I think it’s safe to say we all have those moments that we are being triggered by a song, a tune to bring up a memory. Sometimes it causes a series of songs, when I hear a song being played that represents the world to me. This happened a lot over the past 2 years, as it did during our entire marriage. Being married to a musician brings up all kinds of songs that signify our relationship over the years. Always were the lyrics most connecting part of the way I felt or feel, when one line sticks out.
This is my way of receiving messages as well, always with a line or 2 of a song. Part of my signature so to speak. During difficult times as well happy times, there were always lines of songs presented to me. Always in a positive or affirming way, sometimes in clearing ways within a situation I wasn’t clear about yet. Assistance I called it from another source than my own memory bank. Because writing and music are always so important for me, it comes naturally and feels close to home as well. So today wasn’t different from other days. It started with a line of a song confirming that my love was on my mind.
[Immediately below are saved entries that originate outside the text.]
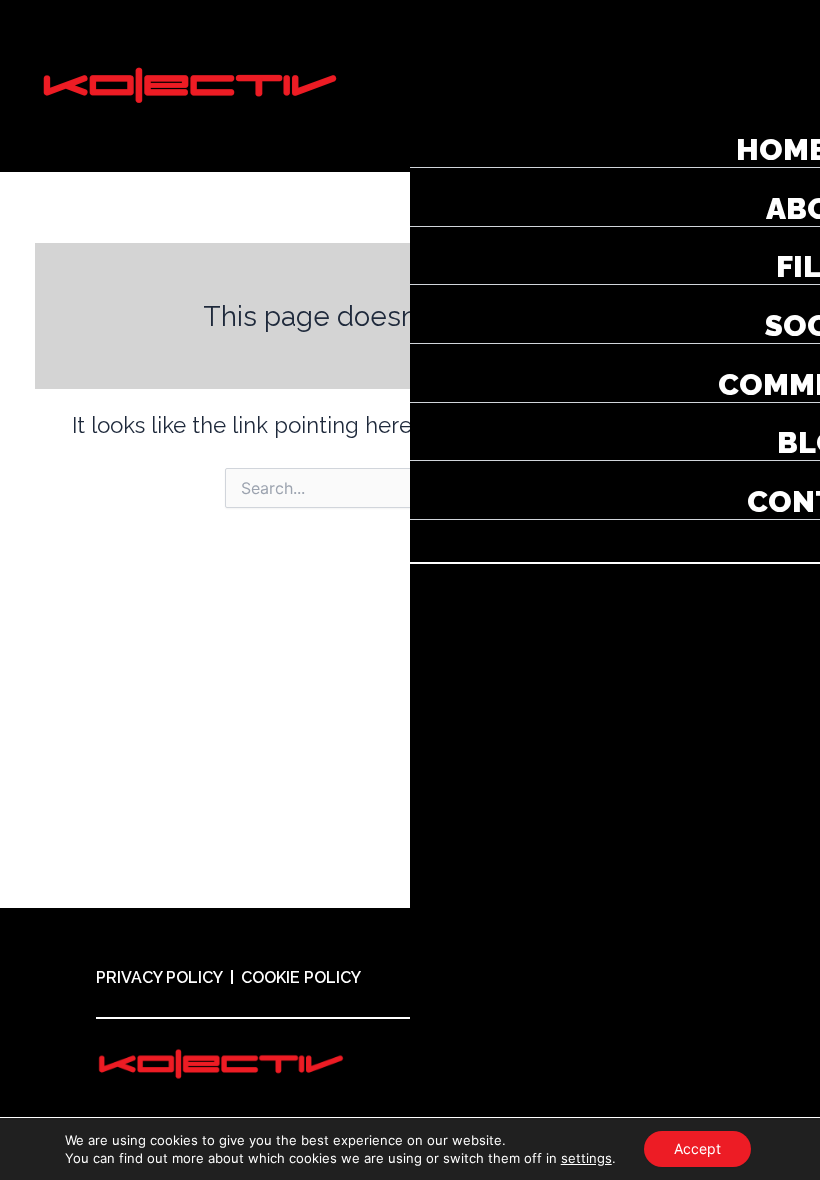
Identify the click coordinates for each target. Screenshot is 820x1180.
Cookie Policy (301, 977)
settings (586, 1158)
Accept (697, 1148)
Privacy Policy (159, 977)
Driving on my way back home, I always have the music playing. Like I always have music playing from the moment I get out of bed, till I turn in again. This is a routine within our marriage as well. For music played such a big part in our relationship. So I listened to a song that meant the world to me, singing the lyrics that meant so much to the both of us. All I could do was singing along, tearing up, and reconnecting with the memories that are attached to it. I could almost feel and sense the physical presence of the moments we shared this song together. Some songs have that kind of energy, that represents the depth of the love we held.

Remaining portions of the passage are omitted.